--- BEGIN Material supplied ---

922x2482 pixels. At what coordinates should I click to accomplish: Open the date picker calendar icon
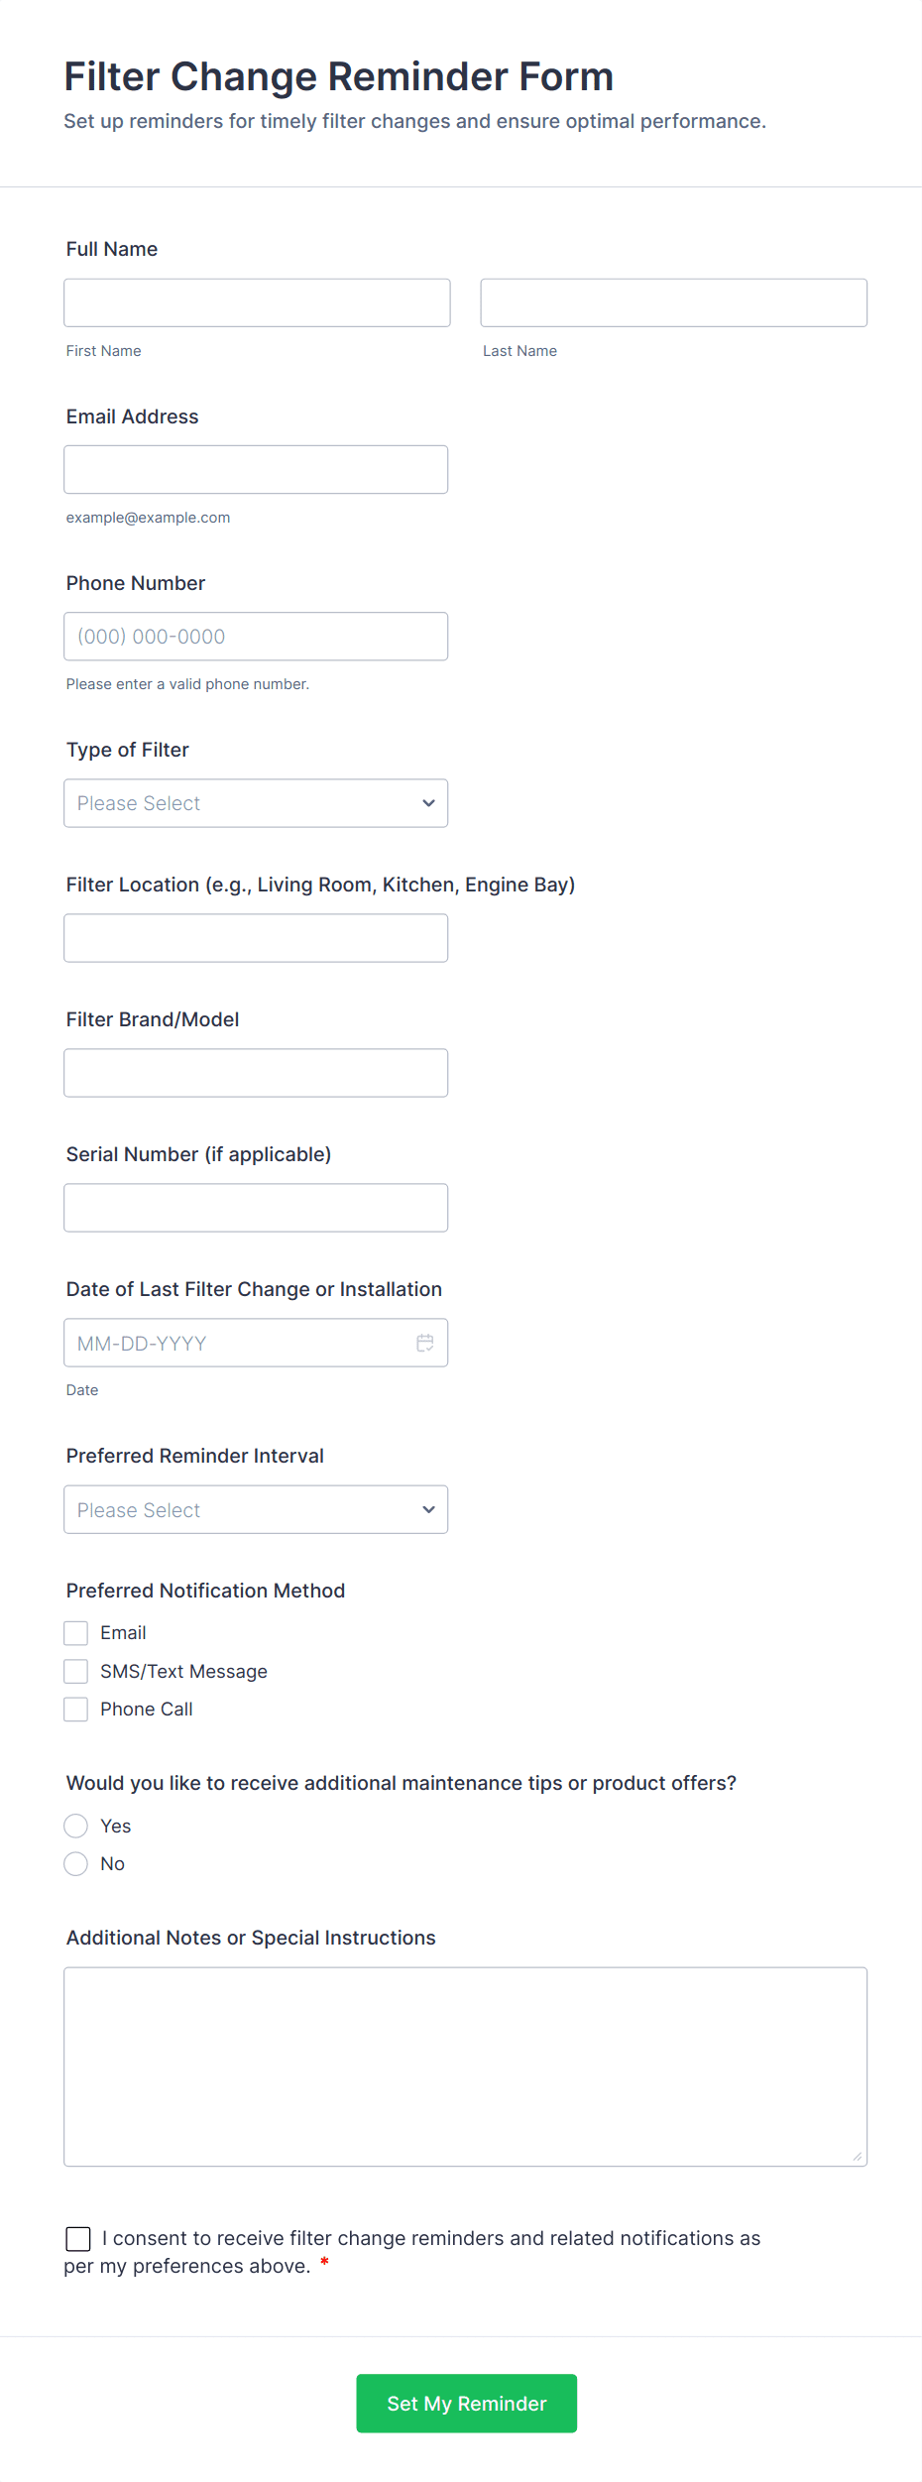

--- END Material supplied ---
--- BEGIN Material supplied ---

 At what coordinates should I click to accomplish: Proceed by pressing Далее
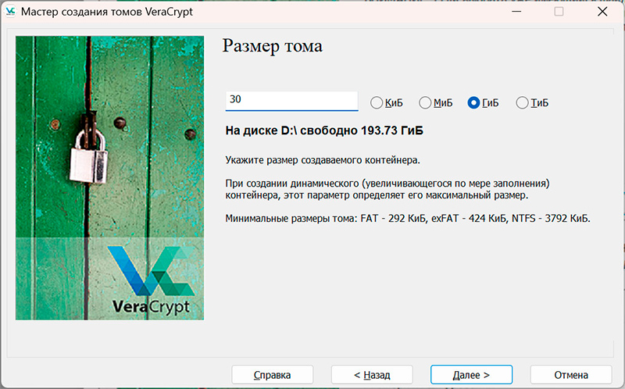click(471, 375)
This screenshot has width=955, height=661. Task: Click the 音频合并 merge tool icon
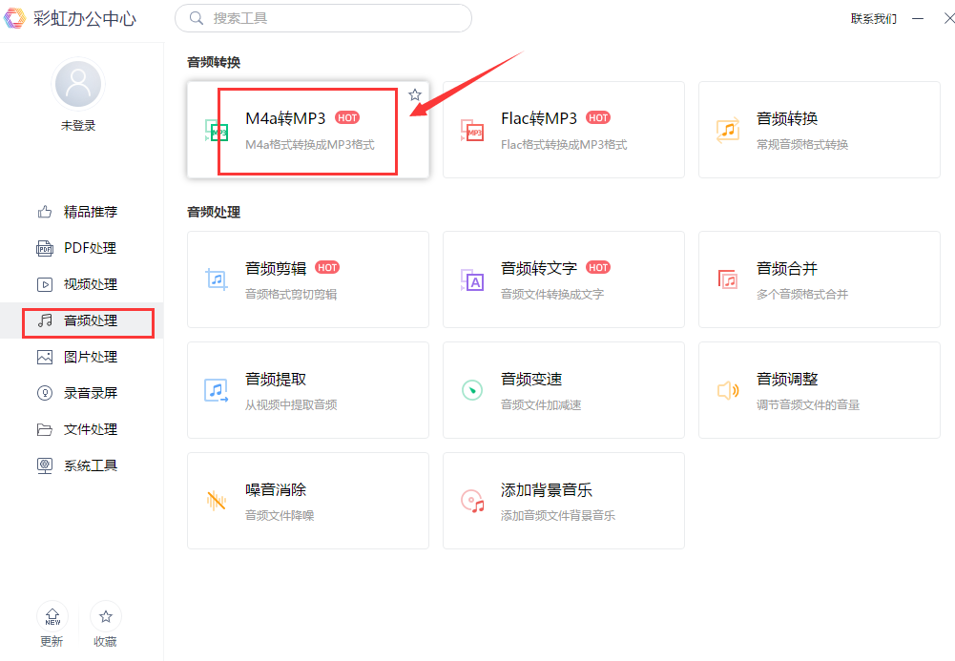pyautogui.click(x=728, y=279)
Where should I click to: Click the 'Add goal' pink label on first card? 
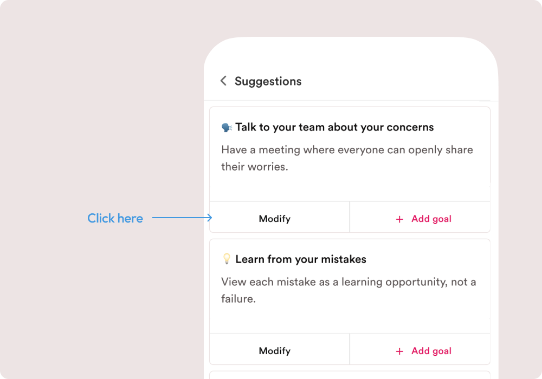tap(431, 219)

--- END Material supplied ---
--- BEGIN Material supplied ---

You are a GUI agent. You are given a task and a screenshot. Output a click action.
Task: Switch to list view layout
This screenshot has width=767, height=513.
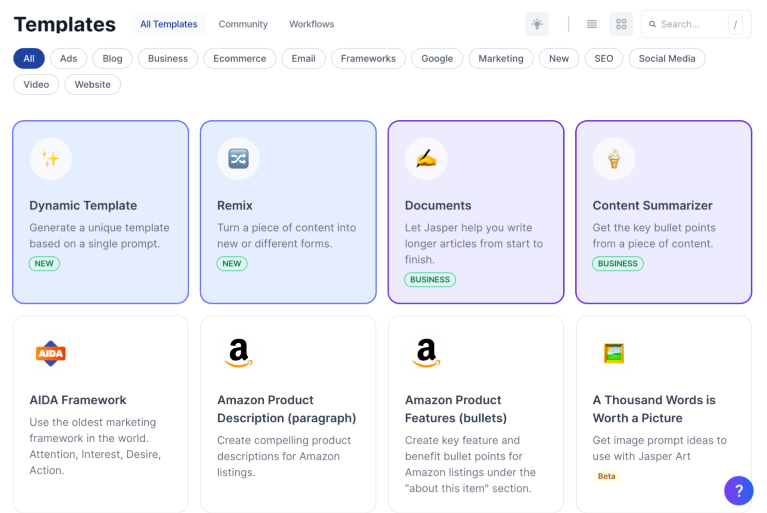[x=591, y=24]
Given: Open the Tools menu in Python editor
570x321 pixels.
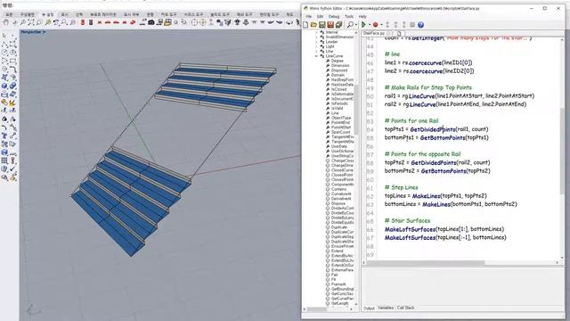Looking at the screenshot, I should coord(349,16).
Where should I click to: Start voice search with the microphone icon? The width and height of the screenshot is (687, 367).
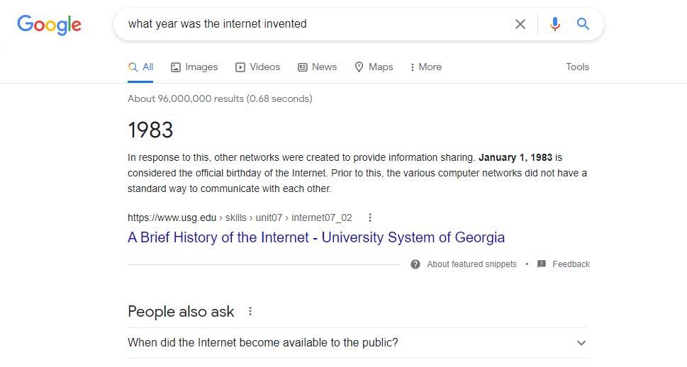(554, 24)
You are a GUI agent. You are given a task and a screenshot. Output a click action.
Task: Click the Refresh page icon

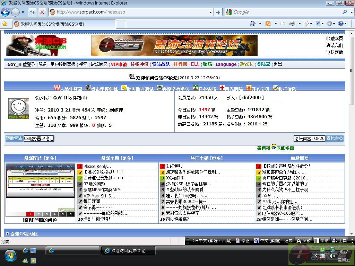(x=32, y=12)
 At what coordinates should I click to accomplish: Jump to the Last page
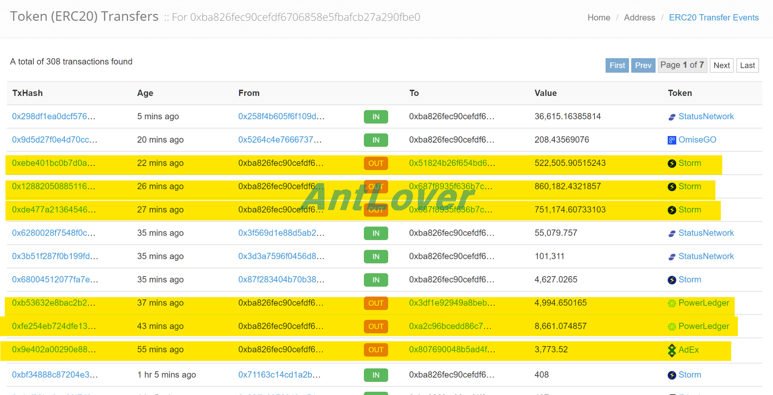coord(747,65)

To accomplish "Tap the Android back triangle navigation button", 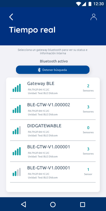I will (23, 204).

--- END Material supplied ---

| What is required |
Pull out each line in the entries above that contains the word "width".

| Task output |
This screenshot has width=955, height=661. Task: Click the 音频合并 merge tool icon
This screenshot has width=767, height=513.
Where should I click to: Start voice search with the microphone icon? The width and height of the screenshot is (687, 367).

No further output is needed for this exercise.